▶ **TASK INSTRUCTIONS**:
When you find the line with "The width and height of the screenshot is (1114, 468)." among the records below, reproduce it and each line after it exactly, ending with the line with "Task: Mark Patrice97180's".

▶ **GIVEN RECORDS**:
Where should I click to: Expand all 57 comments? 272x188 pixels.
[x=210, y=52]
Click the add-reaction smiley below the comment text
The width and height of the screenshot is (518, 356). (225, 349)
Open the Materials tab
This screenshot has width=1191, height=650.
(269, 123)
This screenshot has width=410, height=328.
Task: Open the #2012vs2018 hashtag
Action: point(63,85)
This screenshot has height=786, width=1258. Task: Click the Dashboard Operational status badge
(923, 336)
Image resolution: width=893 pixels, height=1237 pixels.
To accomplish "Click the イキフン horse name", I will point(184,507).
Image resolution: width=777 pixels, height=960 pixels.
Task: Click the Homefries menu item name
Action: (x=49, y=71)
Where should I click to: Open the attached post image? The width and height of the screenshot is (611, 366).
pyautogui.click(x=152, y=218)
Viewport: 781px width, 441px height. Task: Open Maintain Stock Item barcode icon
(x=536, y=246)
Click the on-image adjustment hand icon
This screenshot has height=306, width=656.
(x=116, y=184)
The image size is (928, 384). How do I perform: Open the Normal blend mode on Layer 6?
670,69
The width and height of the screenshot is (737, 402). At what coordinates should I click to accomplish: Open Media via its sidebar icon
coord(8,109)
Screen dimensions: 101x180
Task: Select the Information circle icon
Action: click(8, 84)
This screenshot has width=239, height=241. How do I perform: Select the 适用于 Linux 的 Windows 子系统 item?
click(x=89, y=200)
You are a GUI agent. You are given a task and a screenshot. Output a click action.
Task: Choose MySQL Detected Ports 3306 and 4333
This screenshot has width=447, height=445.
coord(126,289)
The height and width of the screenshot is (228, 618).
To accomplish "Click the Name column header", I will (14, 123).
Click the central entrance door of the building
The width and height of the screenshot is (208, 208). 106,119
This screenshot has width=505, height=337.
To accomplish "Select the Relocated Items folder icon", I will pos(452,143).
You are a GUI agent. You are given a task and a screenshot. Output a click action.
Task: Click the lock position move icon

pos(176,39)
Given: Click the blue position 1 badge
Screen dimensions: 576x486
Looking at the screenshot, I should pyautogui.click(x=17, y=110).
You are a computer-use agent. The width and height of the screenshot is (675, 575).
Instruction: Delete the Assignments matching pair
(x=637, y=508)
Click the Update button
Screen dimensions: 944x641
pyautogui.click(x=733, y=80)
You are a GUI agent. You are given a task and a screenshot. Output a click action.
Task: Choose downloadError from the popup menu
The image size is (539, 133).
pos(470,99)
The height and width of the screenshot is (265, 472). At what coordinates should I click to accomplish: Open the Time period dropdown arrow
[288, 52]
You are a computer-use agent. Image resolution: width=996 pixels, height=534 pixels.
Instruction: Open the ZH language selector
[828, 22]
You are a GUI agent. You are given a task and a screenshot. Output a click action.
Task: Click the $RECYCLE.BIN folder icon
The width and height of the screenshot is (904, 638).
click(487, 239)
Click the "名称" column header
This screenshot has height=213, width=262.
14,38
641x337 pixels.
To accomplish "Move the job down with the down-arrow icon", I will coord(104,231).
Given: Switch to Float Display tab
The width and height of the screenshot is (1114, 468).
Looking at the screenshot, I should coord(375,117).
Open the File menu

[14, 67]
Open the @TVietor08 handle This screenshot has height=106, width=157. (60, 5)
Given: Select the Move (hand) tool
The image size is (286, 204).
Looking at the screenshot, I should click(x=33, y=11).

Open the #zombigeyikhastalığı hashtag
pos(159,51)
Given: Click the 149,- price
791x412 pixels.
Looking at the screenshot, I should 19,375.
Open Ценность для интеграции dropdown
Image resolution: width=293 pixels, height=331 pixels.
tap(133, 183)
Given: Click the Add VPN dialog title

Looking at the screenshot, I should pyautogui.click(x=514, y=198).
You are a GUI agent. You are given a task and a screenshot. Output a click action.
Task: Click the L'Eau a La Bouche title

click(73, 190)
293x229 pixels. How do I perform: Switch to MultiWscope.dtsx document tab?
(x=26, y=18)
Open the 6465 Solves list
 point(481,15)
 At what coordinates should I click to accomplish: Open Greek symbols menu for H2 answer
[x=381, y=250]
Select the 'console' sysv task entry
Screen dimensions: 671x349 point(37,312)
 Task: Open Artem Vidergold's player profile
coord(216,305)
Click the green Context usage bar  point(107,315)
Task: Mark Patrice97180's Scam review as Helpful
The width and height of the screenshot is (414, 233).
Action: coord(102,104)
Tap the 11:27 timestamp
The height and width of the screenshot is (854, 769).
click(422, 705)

▶ **TASK RESPONSE**:
The width and height of the screenshot is (1114, 468).
Looking at the screenshot, I should coord(375,117).
Open the File menu

[14, 67]
Open the @TVietor08 handle This screenshot has height=106, width=157. (60, 5)
Given: Select the Move (hand) tool
The image size is (286, 204).
Looking at the screenshot, I should click(x=33, y=11).

Open the #zombigeyikhastalığı hashtag
pos(159,51)
Given: Click the 149,- price
791x412 pixels.
Looking at the screenshot, I should 19,375.
Open Ценность для интеграции dropdown
Image resolution: width=293 pixels, height=331 pixels.
tap(133, 183)
Given: Click the Add VPN dialog title

Looking at the screenshot, I should pyautogui.click(x=514, y=198).
You are a GUI agent. You are given a task and a screenshot. Output a click action.
Task: Click the L'Eau a La Bouche title

click(73, 190)
293x229 pixels. How do I perform: Switch to MultiWscope.dtsx document tab?
(x=26, y=18)
Open the 6465 Solves list
 point(481,15)
 At what coordinates should I click to accomplish: Open Greek symbols menu for H2 answer
[x=381, y=250]
Select the 'console' sysv task entry
Screen dimensions: 671x349 point(37,312)
 Task: Open Artem Vidergold's player profile
coord(216,305)
Click the green Context usage bar  point(107,315)
Task: Mark Patrice97180's Scam review as Helpful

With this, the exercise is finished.